Back to the Future Part II


With the success of Robert Zemeckis’ 1985 time travel comedy “Back to the Future,” Universal Pictures commissioned the filmmaker and his co-writer Bob Gale to make “Back to the Future Part II.”

Zemeckis and Bob Gale created the "Back to the Future" saga in 1985 as a stand-alone film but Universal commissioned a sequel
Photo by Amanda Edwards/Getty Images

The studio’s decision was based on two factors: its box office gross of $383,874,862 and Michael J. Fox’s popularity.

Zemeckis and Gale’s original concept for “Back to the Future” was for the movie to be a “stand-alone” story with no planned sequels. However, when they saw how well the movie had performed at the box office, they agreed to work on a follow-up.

Gale and Zemeckis did, however, attach a serious precondition: they would only go ahead with the sequel if Fox and Christopher Lloyd signed on. The two actors agreed, and serious work on “Back to the Future Part II” began.

Although “Back to the Future” ends with a coda in which Doc Brown says the line “Roads? Where we’re going, we don’t need roads,” Gale and Zemeckis had several problems to solve before writing the next installment.

First, Claudia Wells, who played Marty’s girlfriend Jennifer, quit acting for a while to care for her sick mother. Not only did this force Gale and Zemeckis to cast Elizabeth Shue in the role, but they had to reshoot “Back to the Future’s” coda almost shot for shot. That way, they could literally pick up the story where the first film ends.

Second, Crispin Glover, the actor who played George McFly in 1985, got into a salary dispute with the producers and did not return for “Back to the Future Part II.” His character was used in the new movie, however. Zemeckis used a heavily made-up replacement actor shot from various angles (including upside down) so viewers couldn’t tell George was not played by Glover.

### SUPPLIED INFORMATION
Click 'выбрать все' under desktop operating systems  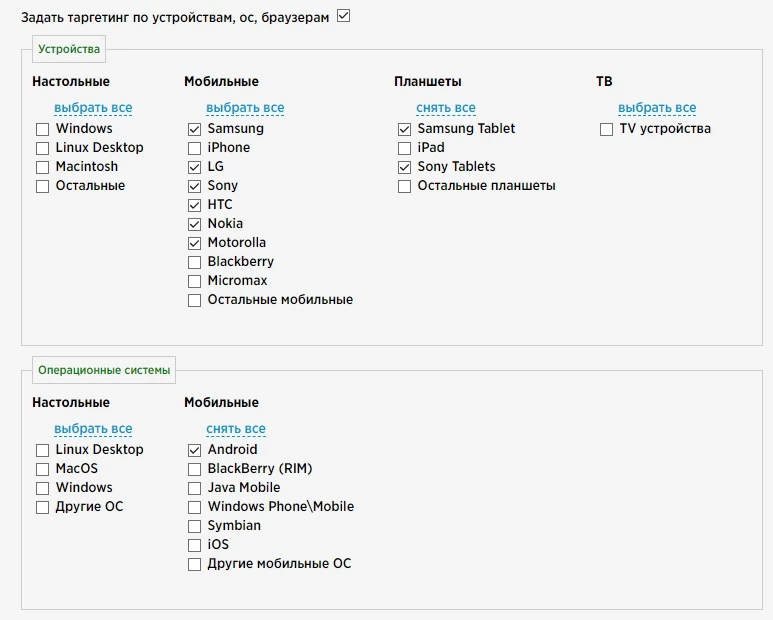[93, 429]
* * *
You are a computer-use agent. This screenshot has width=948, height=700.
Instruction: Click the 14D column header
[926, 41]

### SHORT PROBLEM 1
In the passage on the sequel's making, update the stretch from "Gale and Zemeckis did, however, attach" through "first film ends." by replacing "coda" with "closing scene".
### SHORT PROBLEM 2
State whether each statement agrees with the passage on the sequel's making, answering yes or no and quoting the deciding words: (a) Universal's decision to make a sequel rested in part on Michael J. Fox's popularity. (b) Crispin Glover returned to play George McFly in the sequel. (c) Claudia Wells stepped away from acting to care for her sick mother.

### CORRECT RESPONSE 1
Gale and Zemeckis did, however, attach a serious precondition: they would only go ahead with the sequel if Fox and Christopher Lloyd signed on. The two actors agreed, and serious work on “Back to the Future Part II” began.

Although “Back to the Future” ends with a closing scene in which Doc Brown says the line “Roads? Where we’re going, we don’t need roads,” Gale and Zemeckis had several problems to solve before writing the next installment.

First, Claudia Wells, who played Marty’s girlfriend Jennifer, quit acting for a while to care for her sick mother. Not only did this force Gale and Zemeckis to cast Elizabeth Shue in the role, but they had to reshoot “Back to the Future’s” closing scene almost shot for shot. That way, they could literally pick up the story where the first film ends.

### CORRECT RESPONSE 2
(a) Yes: "The studio’s decision was based on two factors: its box office gross of $383,874,862 and Michael J. Fox’s popularity."
(b) No: "got into a salary dispute with the producers and did not return for “Back to the Future Part II.”"
(c) Yes: "quit acting for a while to care for her sick mother"